Australian state politics is seldom well regarded. Last year only 3% of Australians said that had “a lot of trust” in political parties. Yesterday, the gloss seemed to come off the New South Wales Premier. He came to power promising trustworthy government. In opposition he had been unceasing in his condemnation of corrupt practices of the State’s then Labor government. He championed the work of the Independent Commission against Corruption. But this week evidence he gave to ICAC was established as untrue. The Premier described it as a significant memory failure.
His immediate resignation in the face ICAC disclosing a note from him, thanking a business connection currently the subject of ICAC interest, for support and the gift of a $3000 bottle of wine, was described by the Australian Prime Minister as “utterly honourable.” “This is honour and integrity…the like of which we have rarely seen in Australian politics…”

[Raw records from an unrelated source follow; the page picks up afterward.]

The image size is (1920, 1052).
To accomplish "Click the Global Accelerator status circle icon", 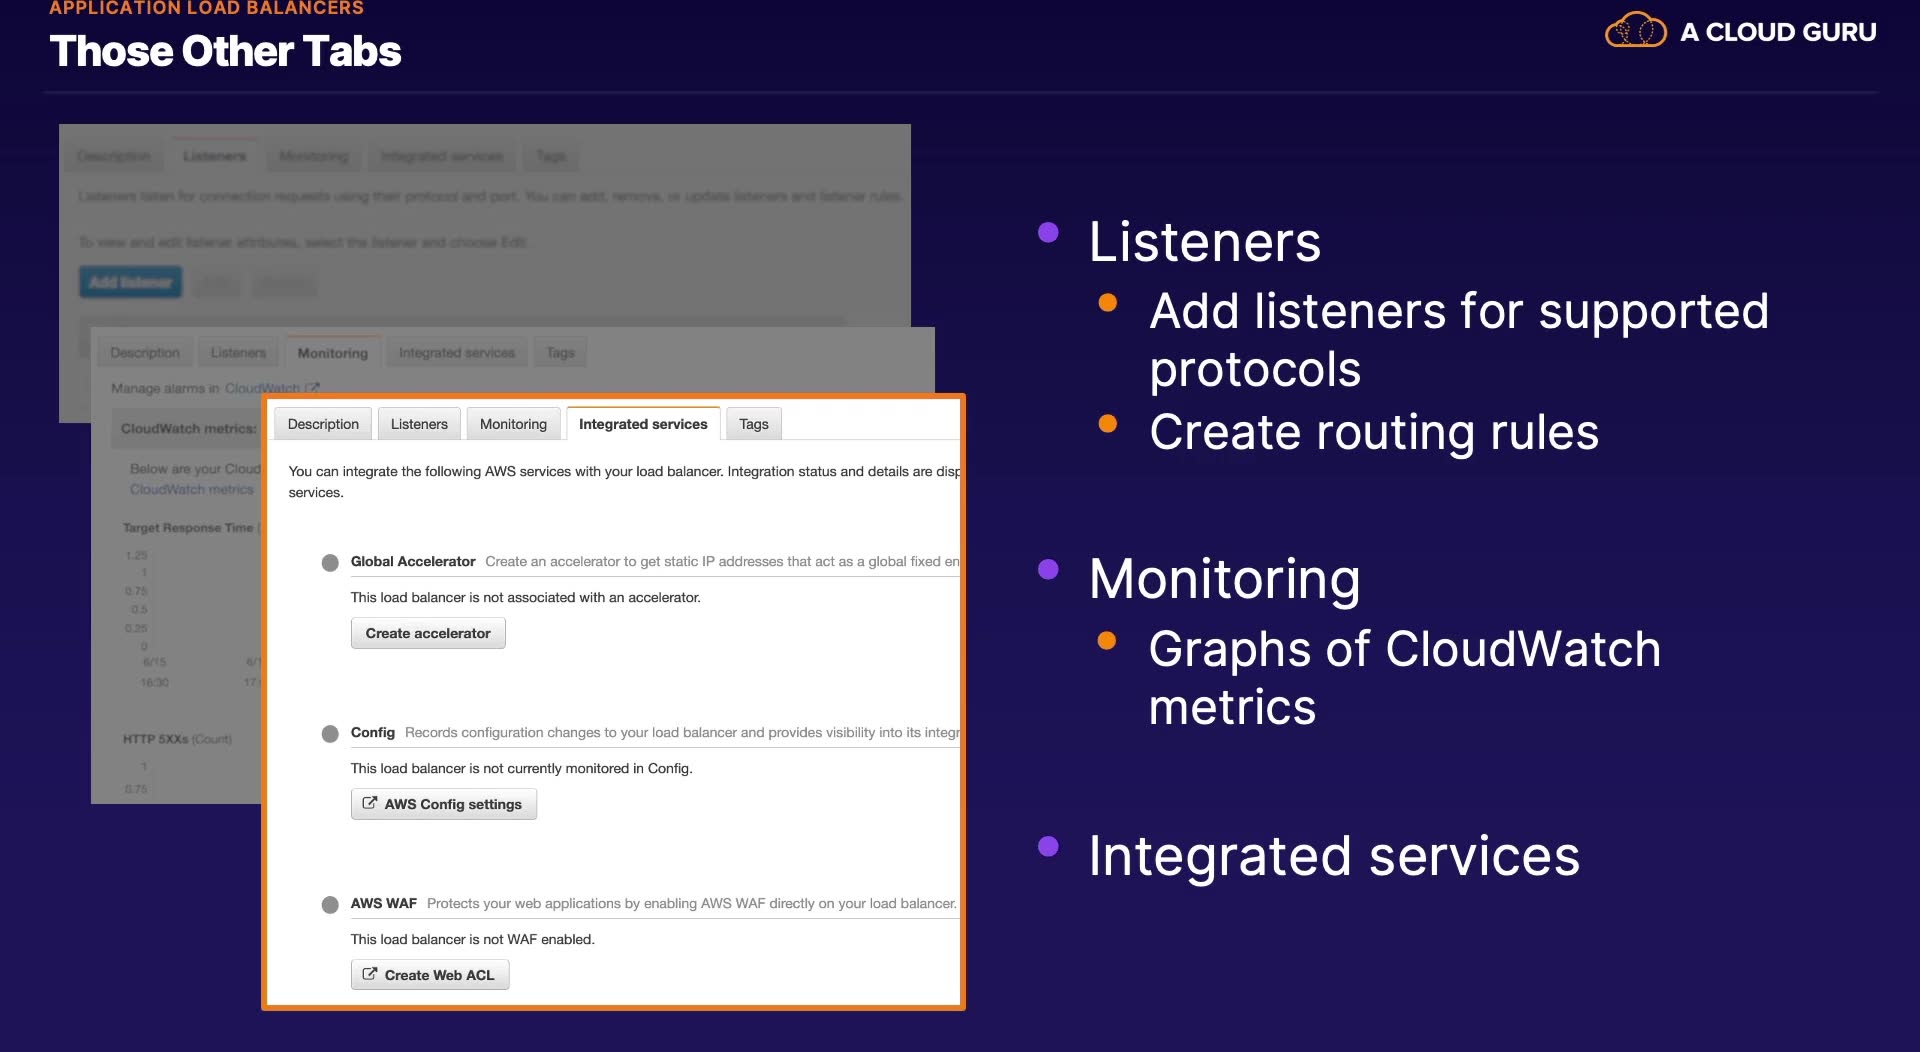I will click(330, 563).
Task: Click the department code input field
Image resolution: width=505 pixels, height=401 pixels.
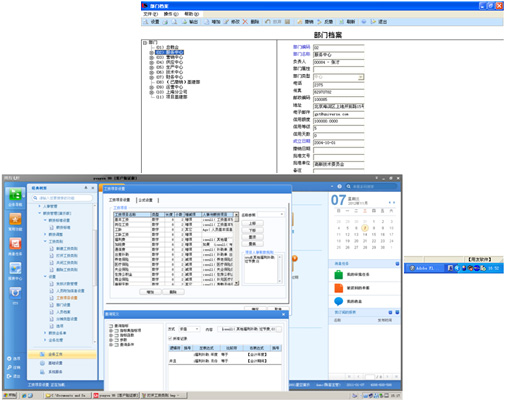Action: click(x=338, y=48)
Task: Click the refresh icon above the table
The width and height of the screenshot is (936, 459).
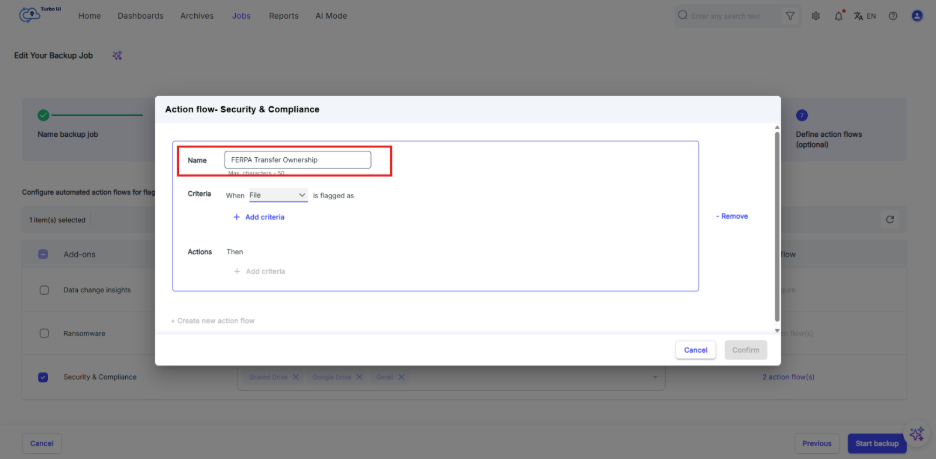Action: (889, 219)
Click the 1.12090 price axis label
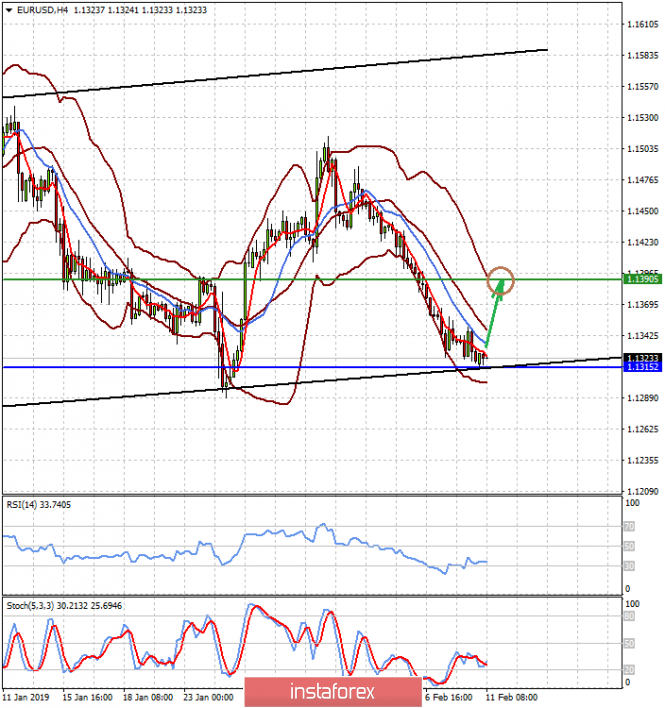The width and height of the screenshot is (665, 708). [641, 491]
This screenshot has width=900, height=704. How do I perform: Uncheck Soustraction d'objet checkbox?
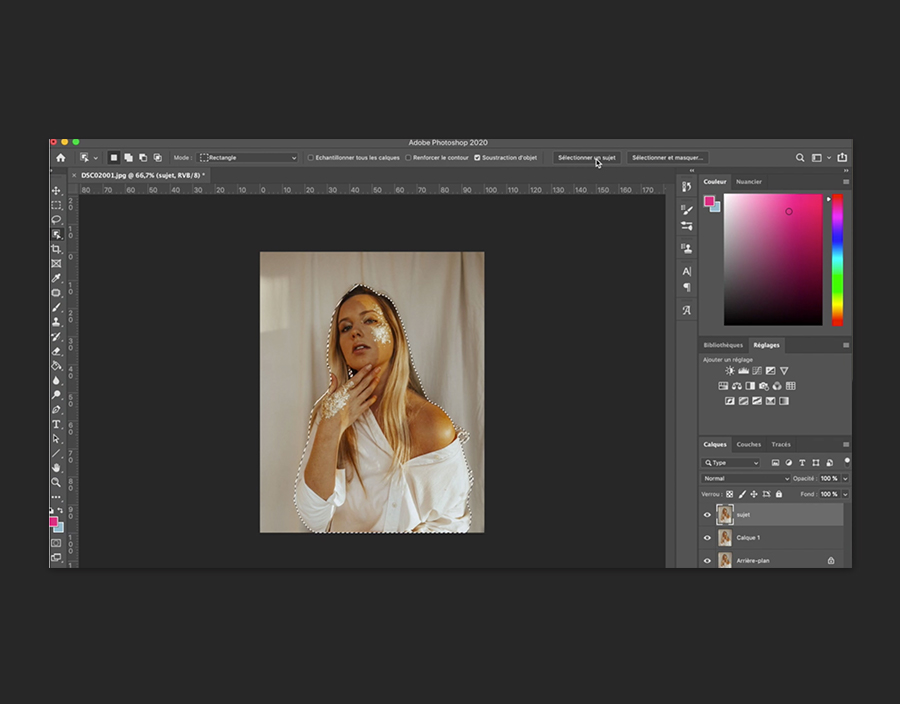[x=477, y=158]
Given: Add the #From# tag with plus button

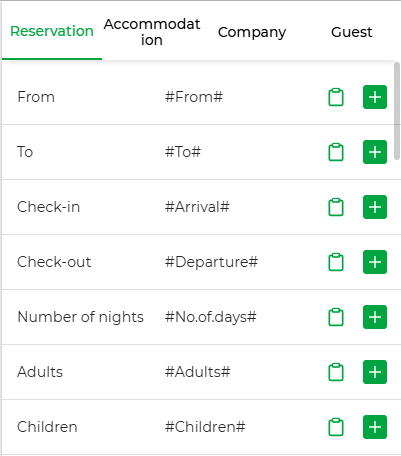Looking at the screenshot, I should (x=375, y=97).
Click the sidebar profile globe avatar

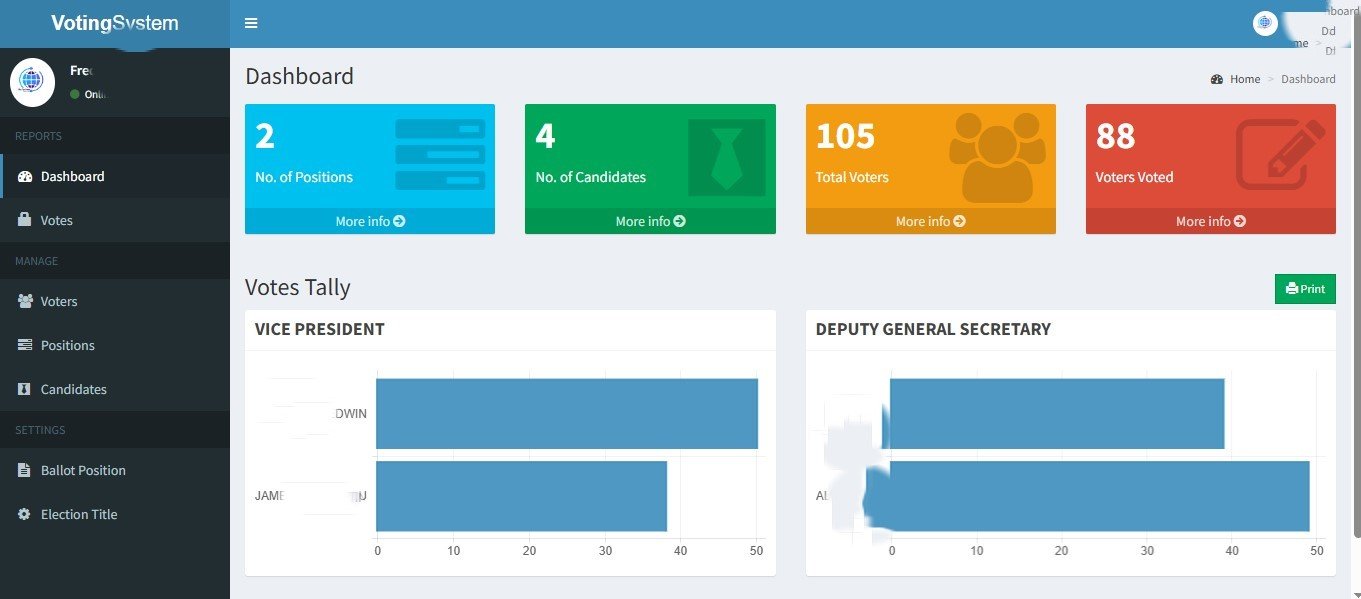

The Prime Minister spoke of his “enormous respect and admiration” for the Premier although the incident seems to have taken media attention away from the announcement of government support for the construction of a second Sydney airport
The Premier claimed that he had innocently and inadvertently misled ICAC, that he had no recollection of receiving the wine or of writing the thank you note. He had no intention to deceive. Bob Carr, a former NSW Premier has described “a debauched ethos of mate ship” among the State’s politicians.
The New Zealand Readers Digest 2013 survey of trust in 50 occupations ranked politicians in 46th place, ahead only of sex workers, car salesmen, door to door salespeople and telemarketers.